The year is 2006.
The E9x generation of the 3 Series approaches it’s one year anniversary of sales in the US in the form of the usual snore 325i to the relatively new idea of the 330i sharing the new at the time N52 in different displacements back when BMW’s naming convention made sense.
Neither of them were any slouch, but there wasn’t a middle ground between the 330’s 255hp N52B30 and the M3’s 400hp S65B40 until BMW did the unexpected – they introduced a version of their buttery-smooth, torquey BMW inline-6 cranked to 11 – the N54.
The N54 was a twin-turbo 3 liter straight 6 powerplant that was strangely detuned from the factory, most likely due to not wanting to cannibalize their flagship ‘executive saloon’ M3.
This was BMW’s first time building a turbocharged engine with performance in mind for a while, so they were naturally nervous. In typical German fashion, it was very over-engineered, handling much more boost than the stock small twin setup it was intended for – coming with forged rods and crank straight from the factory. Many say the 335i was a beta test of sorts for the F80 M3, without risking the M3 name for these sacrilegious turbos.

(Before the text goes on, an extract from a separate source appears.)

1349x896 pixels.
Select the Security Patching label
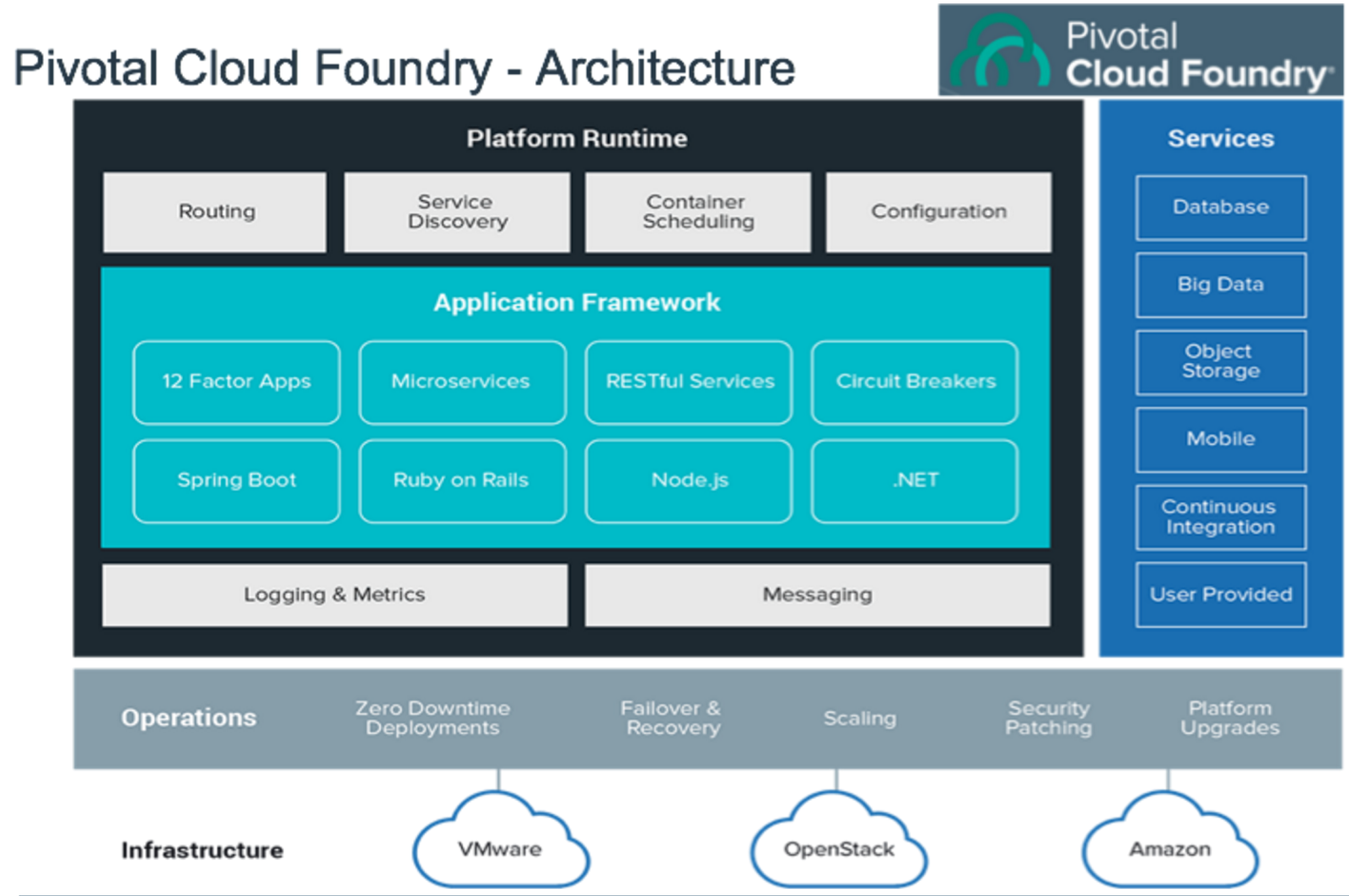coord(1049,718)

With minimal of mods, this car gets very serious very fast. Turns out BMW caught wind of that about a year later – dropping the previous bolted on ring gear to welding them onto the differential, making the absolutely essential limited-slip differential upgrade much more difficult all for the reason that it’s ‘cheaper to manufacture’. Around 2009, the twin-turbo powerhouse was dropped for the more subdued single-turbo N55 – likely because the latter is cheaper for them to manufacture, or if you’re an automotive conspiracy theorist, it was too fast to belong in a non-M3 and the previously mentioned ‘beta test’ has finished. It did live on in the Z4 however, likely because there was no M version to compete with.

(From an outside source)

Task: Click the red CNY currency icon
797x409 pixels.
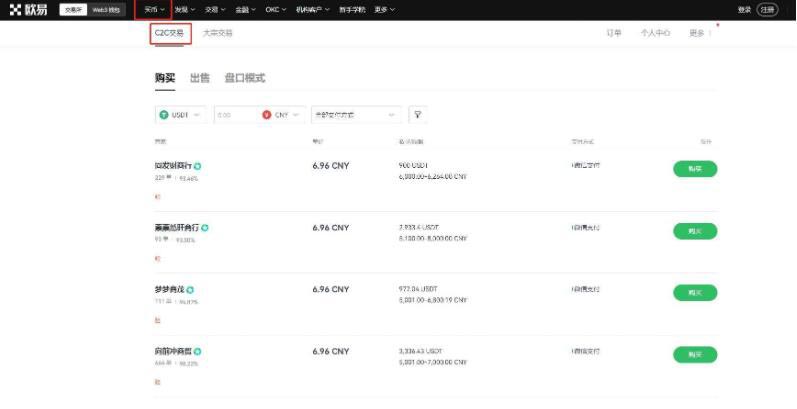Action: click(267, 115)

The N54 was not without it’s problems, the high-pressure fuel pump commonly failed, and inevitable carbon buildup lowered performance and reliability. Luckily for you, Mr. (or Ms.) Future Pre-2010 335 owner, there was a recall and most of them were taken care of.
As previously stated, the N54 responds amazingly to objectively minimal modifications, the most popular being a tune. There’s a couple directions you can take with a blank canvas of a stock N54 equipped 335:
Go what the forums call FBO (full bolt-on) with a cat-back exhaust, intercooler, cold air intake, and an aftermarket downpipe (an oil cooler is also essential if yours didn’t come with one) plus a tune with a Cobb Accessport, the more popular piggybacking JB4 from Burger Motorsports which actually integrates with the steering wheel buttons and cluster, allowing you to change maps and boost settings on the fly, or a tune from the newly released MHD Android app, which you can do yourself with a phone and a cable (what a world we live in) and then after that start working on suspension,
OR ditch the twins and go for a giant single laggy turbo to hit insane amounts of horsepower to transform your family sedan into a drag monster.
The N54, even with all it’s praise, still deserves more attention. It’s the German 2JZ.